Work instructions:
Across the entries below, how many lines contain the string "screenshot"? Only the number is wanted.

The data:
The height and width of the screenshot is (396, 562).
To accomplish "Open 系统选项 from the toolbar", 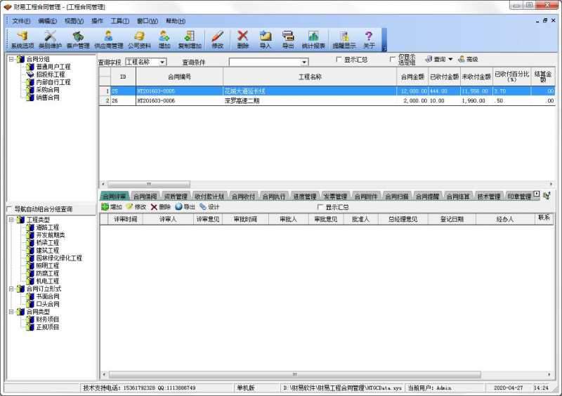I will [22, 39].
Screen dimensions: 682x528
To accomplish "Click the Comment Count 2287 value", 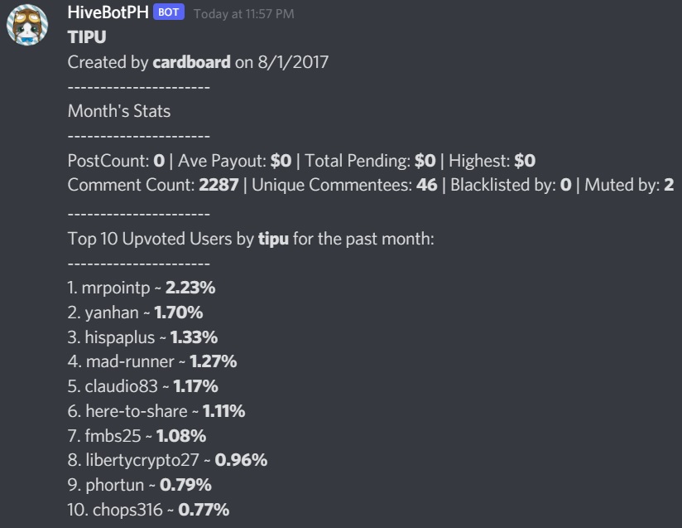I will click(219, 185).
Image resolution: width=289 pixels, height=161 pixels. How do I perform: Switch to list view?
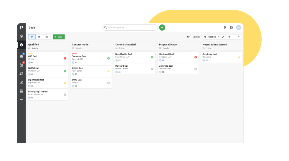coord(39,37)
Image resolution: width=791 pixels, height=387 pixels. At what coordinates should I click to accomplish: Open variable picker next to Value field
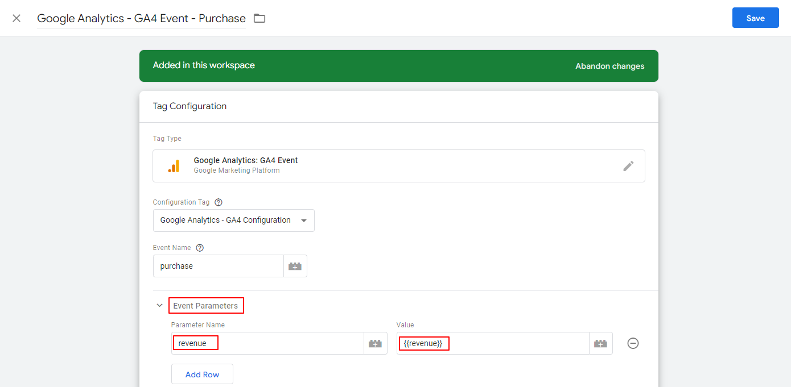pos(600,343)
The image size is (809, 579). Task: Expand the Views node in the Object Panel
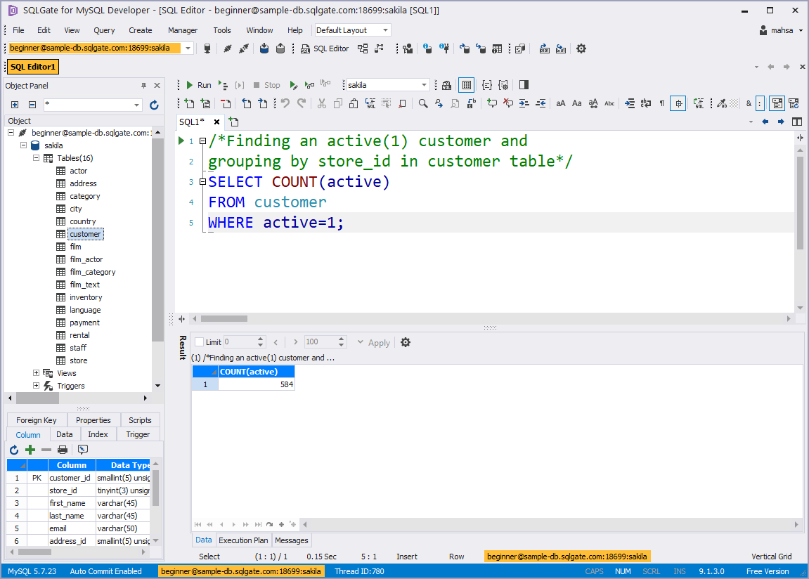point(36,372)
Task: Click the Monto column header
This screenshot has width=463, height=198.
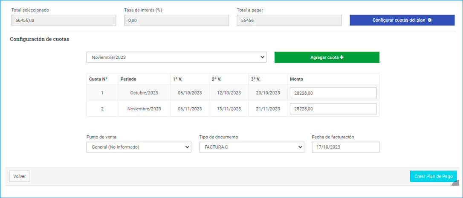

Written response:
2